The high bitrate AVC encode for Mirror Mirror is given plenty of room to stretch out, spanning both layers of this BD-50 disc. The presentation is very lightly letterboxed to preserve Mirror Mirror's theatrical aspect ratio of 1.85:1.


Audio
Mirror Mirror is packing a lively and reasonably effective six-channel, 24-bit DTS-HD Master Audio soundtrack. The lower frequencies are tight and punchy, and there are plenty of effects bounding around in the surround channels. Bursts of magic and the sinister beast also have a tendency to skitter across the entire soundscape. The film's dialogue is balanced well in the mix, although there is some light clipping in a handful of more loudly shouted lines, something I'm not all that used to hearing out of shiny, new movies. That's a minor annoyance at worst, though, for whatever that's worth. Generally a very solid effort.

No dubs, alternate mixes, or audio commentaries this time around; the lossless English track is the beginning and end of it.
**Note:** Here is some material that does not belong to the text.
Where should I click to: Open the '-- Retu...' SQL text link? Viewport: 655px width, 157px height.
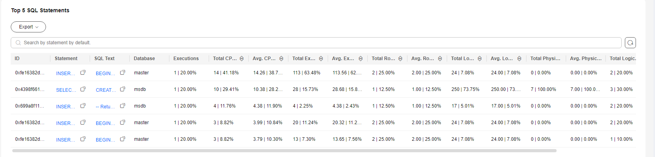tap(106, 106)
Meanwhile, subtitles are limited to English (SDH) and Spanish.


Extras
Annoyingly, there's a loud POP! after each of the extras finishes up and I'm dumped back to the main menu. At least that's how it goes on my PS3, so...buyer (or home theater receiver?) beware.
  • Deleted Scenes (7 min.; HD): Six deleted and extended scenes have been piled onto this reel, including an extended opening, a botched magic trick, Nathan Lane's stooge raiding
    [click on the thumbnail to enlarge]
    the kitchen, and more of the Wicked Stepmother-slash-Queen trying to worm her way into Prince Alcott's heart.

  • Looking Through the Mirror (11 min.; HD): Mirror Mirror's making-of featurette revolves entirely around shaping the look of the film, from its direction to set design to costuming to extensive visual effects work.
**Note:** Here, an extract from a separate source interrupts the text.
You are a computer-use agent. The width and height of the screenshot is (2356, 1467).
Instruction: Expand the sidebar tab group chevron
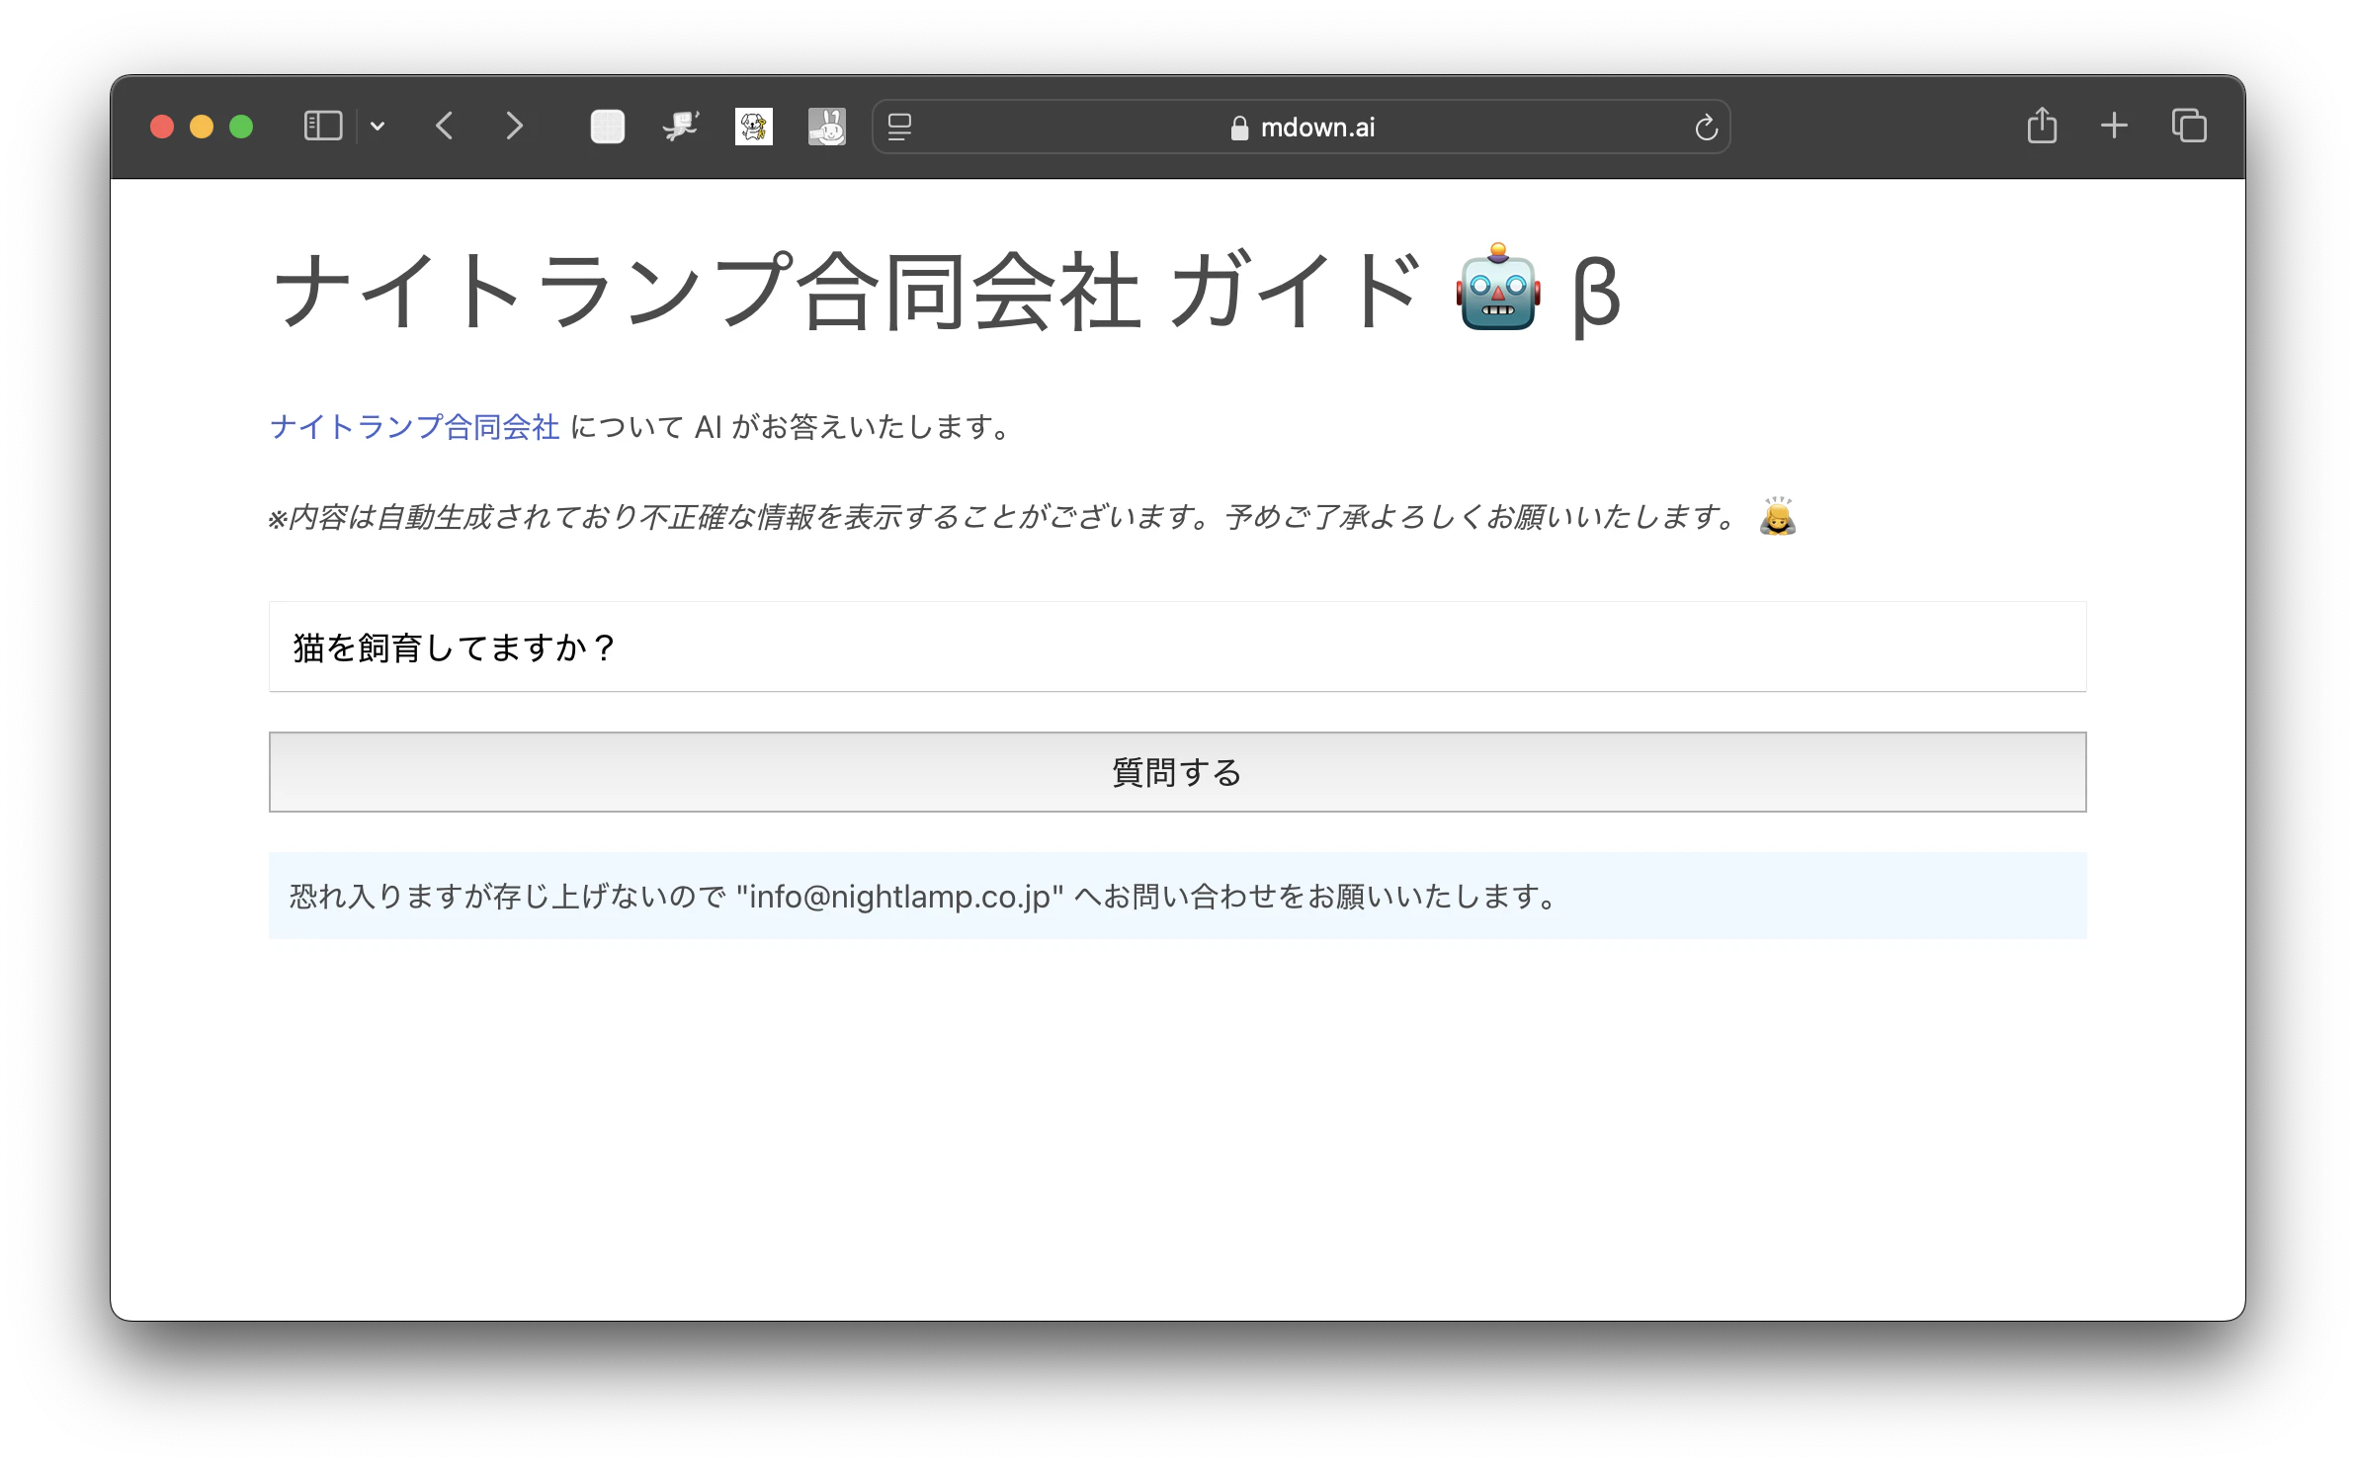pyautogui.click(x=378, y=127)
  • I Believe I Can Dance (11 min.; HD): Want to learn the choreography behind the Bollywood-flavored musical number that plays over the end credits? Well, here you go!
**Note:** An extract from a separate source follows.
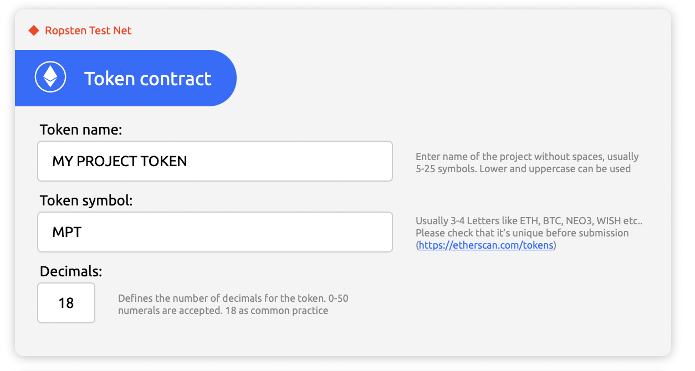
Task: Click the "Please check that it's unique" line
Action: pos(522,233)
  • Mirror Mirror Storybook (HD): Hey, Bart? Remember Mirror Mirror? It's back! In pogstorybook form! Yeah, it's exactly what it sounds like: stills from the movie with light animation sprinkled on top, paired with fairy tale-style narration.

  • Prince and Puppies (2 min.; HD): Armie Hammer needed to do all sorts of meticulous research to prep for the puppy love spell, and...ooooh! Look! Doggies!

  • Trailer (2 min.; HD): Last to bat is a two minute theatrical trailer.

Mirror Mirror boasts a very striking lenticular-animated cover, although bizarrely enough, the card is tacked onto the wrong side of the shrinkwrap. When you tear off the wrap, you're chucking out the coolest part of the packaging as well. I peeled the card off the shrinkwrap and slapped it onto the front of the case, so it's not as if it were a loss, but I'm pretty sure I've never stumbled across anything like that before. Oh, and the other disc in the set doubles as a DVD and digital copy of Mirror Mirror.


The Final Word
Mirror Mirror desperately wants to be this generation's Labyrinth or this generation's The Princess Bride. Instead, it's more like this generation's Stardust, and in case you haven't slogged your way through that...well, that's not meant to be taken as a compliment so much. I really, really want to like Mirror Mirror, but it's a turgid, uninvolving, laughless, and -- most disappointingly, considering who's perched in the director's chair -- visually flat more often than not.

Tarsem latched onto whatever TV commercial gigs he needed to help bring The Fall to life over the course of however many years. Fingers crossed that the one-two punch of Immortals and Mirror Mirror is Tarsem collecting another couple of paychecks to fund his next passion project 'cause at the end of the day, that's all they're really good for. Skip It.